Abidjan. „Il est parti, il est parti!“ – „Er ist weg!“ Vor allem in jenen Stadtteilen Abidjans, die von Anhängern des gewählten Präsidenten Alassane Ouattara dominiert werden, feierten die Einwohner den Sturz von dessen Vorgänger Laurent Gbagbo bis in die Nacht mit Autokorsos und Sprechchören.

Truppen Frankreichs und der UNO hatten am Montag den zum Bürgerkrieg ausgeweiteten Machtkampf in der Elfenbeinküste mit einem weiteren Angriff auf die Bastionen Gbagbos, darunter seine Residenz, entschieden. Wie nun bekannt wurde, hat Gbagbo noch versucht zu fliehen und ein Boot am Ufer der Lagune zu erreichen, er ist offenbar erst durch Warnschüsse zur Umkehr gezwungen worden. Bei der Ankunft im Hotel Golf, Ouattaras Hauptquartier der vergangenen Monate, seien Gbagbo und seine Frau hart, aber nicht gewalttätig angefasst worden.

Wenig später konnten die Ivorer im Fernsehen tonlose Aufnahmen sehen, die ihren Ex-Präsidenten in ungewohnter Situation zeigten: Offensichtlich völlig erschöpft saß er auf einem Bett, angestrengt diskutierend mit unsichtbaren Gegenübern. Der legendäre Kommandant Wattao, einer seiner militärischen Hauptgegner seit der Zeit der Rebellion im Jahr 2002, half ihm beim Hemdwechsel. Für einige Augenblicke stand Gbagbo nur im weißen Unterhemd vor der Kamera, Bilder, die viele Ivorer nicht nur mit Genugtuung sahen.

Zweifel an Frankreichs Rolle

Niemand in Abidjan hat derweil Zweifel, dass die Rolle der Franzosen bei der Gefangennahme Gbagbos weit über eine bloße „Sicherung des Geländes“, wie gesagt wurde, hinausging, doch Paris beharrt auf seiner Version.

Gbagbo ist weg, doch die Angst vor weiterem Blutvergießen bleibt. Der gestürzte Präsident selbst forderte in einer Montagabend verbreiteten Erklärung zwar dazu auf, die Waffen ruhen zu lassen. Jetzt beginne der Wiederaufbau des Landes. Und auch die beiden Kommandanten von Gendarmerie und Polizei, die ihm gegenüber lange loyal geblieben waren, forderten ihre Einheiten zur Loyalität gegenüber der neuen Staatsgewalt auf. Ob sich alle Kämpfer Gbagbos daran halten, muss man sehen.

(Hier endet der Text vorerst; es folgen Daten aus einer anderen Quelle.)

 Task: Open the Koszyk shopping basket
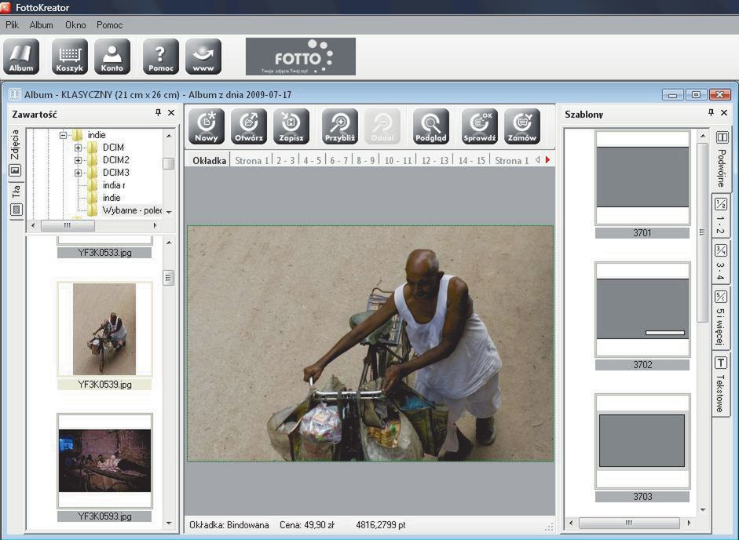point(70,57)
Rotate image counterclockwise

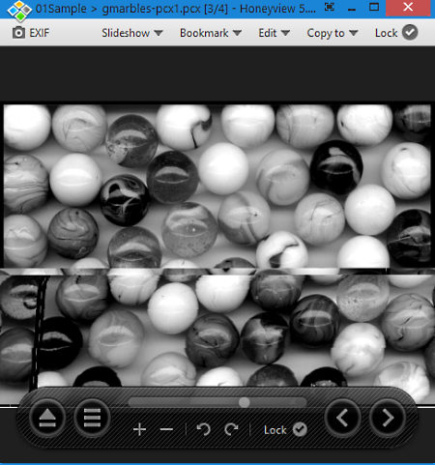pos(204,429)

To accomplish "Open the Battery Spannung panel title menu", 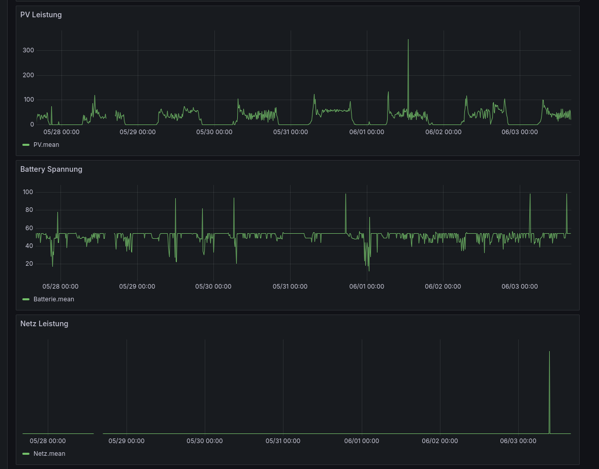I will [51, 169].
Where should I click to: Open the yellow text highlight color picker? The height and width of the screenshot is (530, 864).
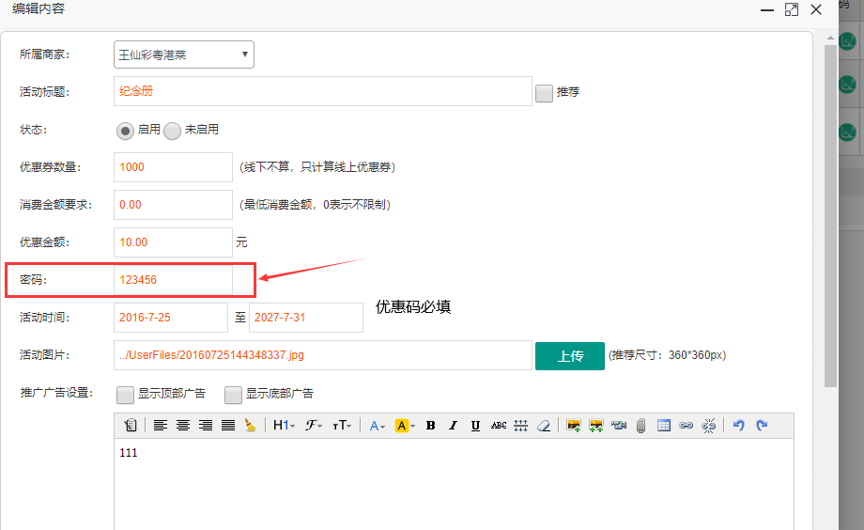405,426
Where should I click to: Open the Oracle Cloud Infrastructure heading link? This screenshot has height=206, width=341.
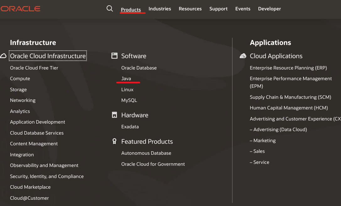click(x=48, y=56)
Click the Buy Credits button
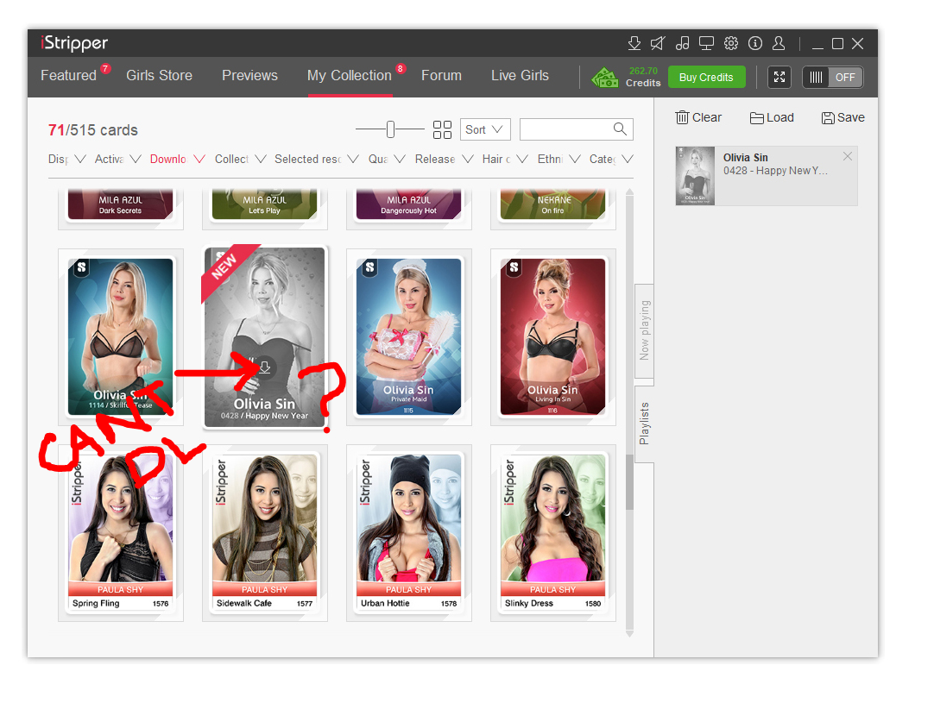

Ouattara, der seit der Präsidentenwahl im November international als Präsident anerkannt wird, erneuerte seinerseits den Appell an seine Armee, aber auch an jene Bewohner Abidjans, die sich als Milizionäre hatten anwerben lassen, die Waffen niederzulegen und keine Übergriffe oder Racheakte zu verüben. Und er garantierte die physische Unversehrtheit Gbagbos und seiner Frau.